[PROVIDED ENTRIES — start]

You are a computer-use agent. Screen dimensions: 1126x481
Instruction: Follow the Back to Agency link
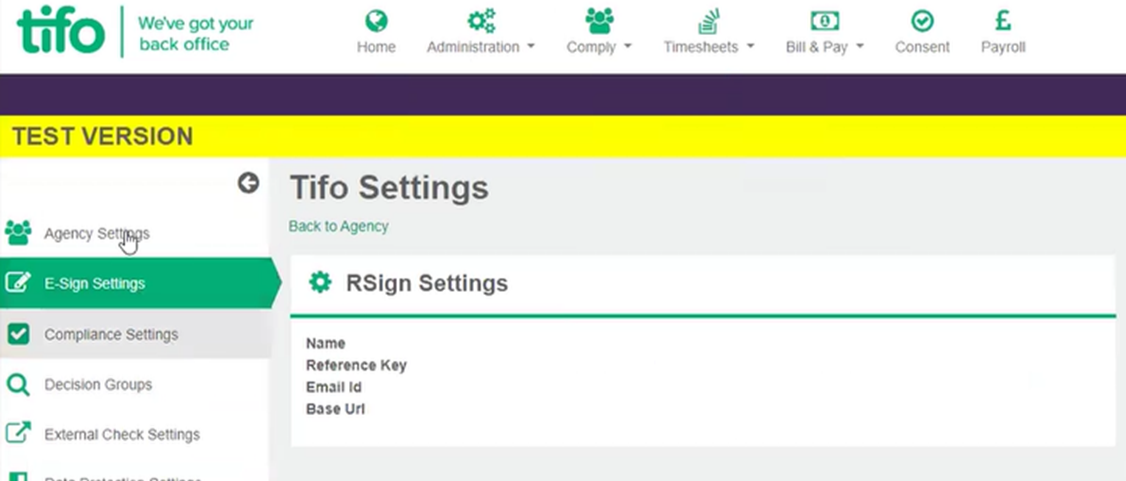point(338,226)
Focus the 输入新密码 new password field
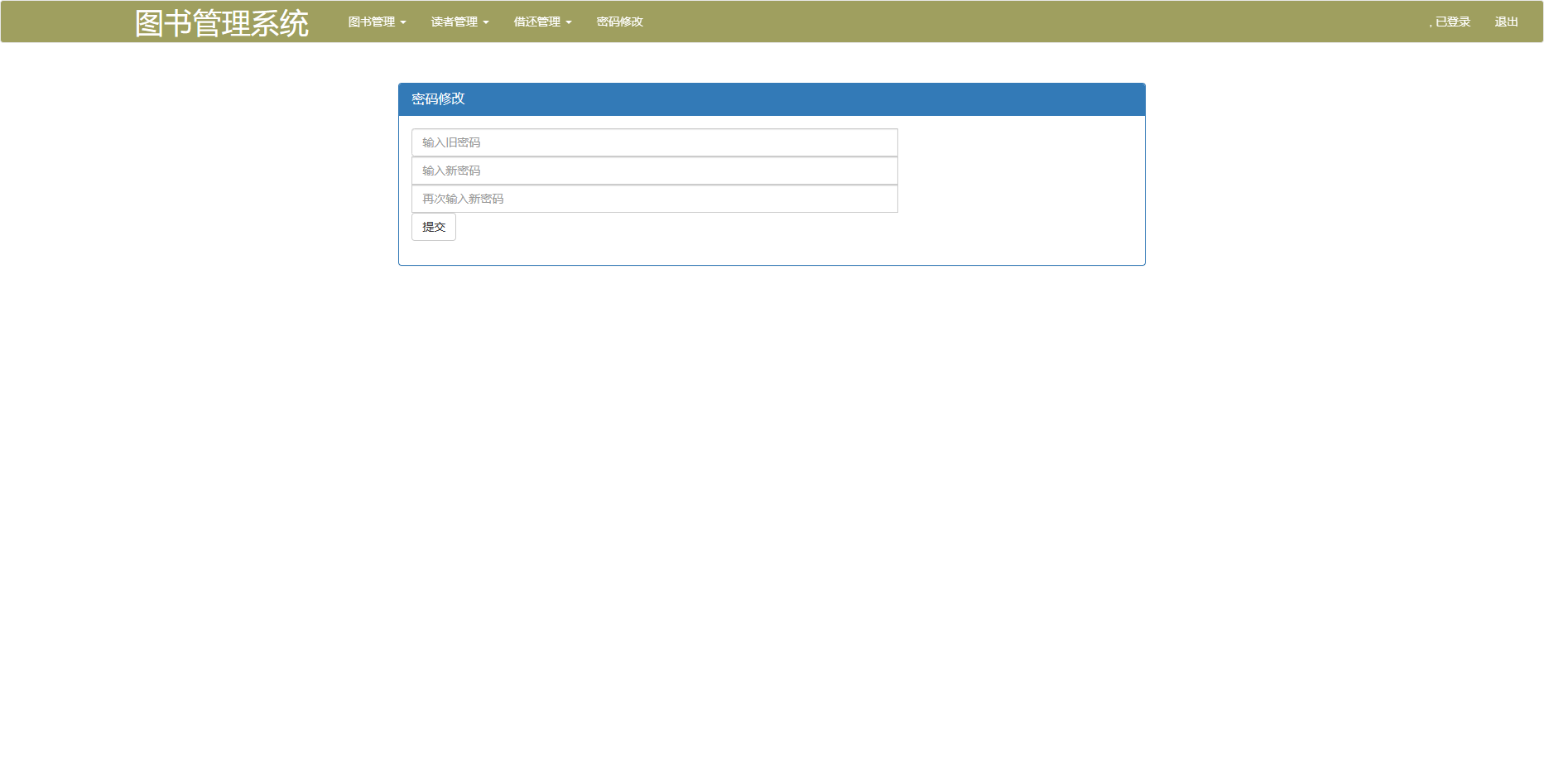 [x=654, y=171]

[PROVIDED ENTRIES — finish]

→ ACTIVITY: Repeat the listing exactly, pictures excluded.

→ YOUR RESPONSE:
You are a computer-use agent. Screen dimensions: 1126x481
Instruction: Follow the Back to Agency link
point(338,226)
Focus the 输入新密码 new password field
 [x=654, y=171]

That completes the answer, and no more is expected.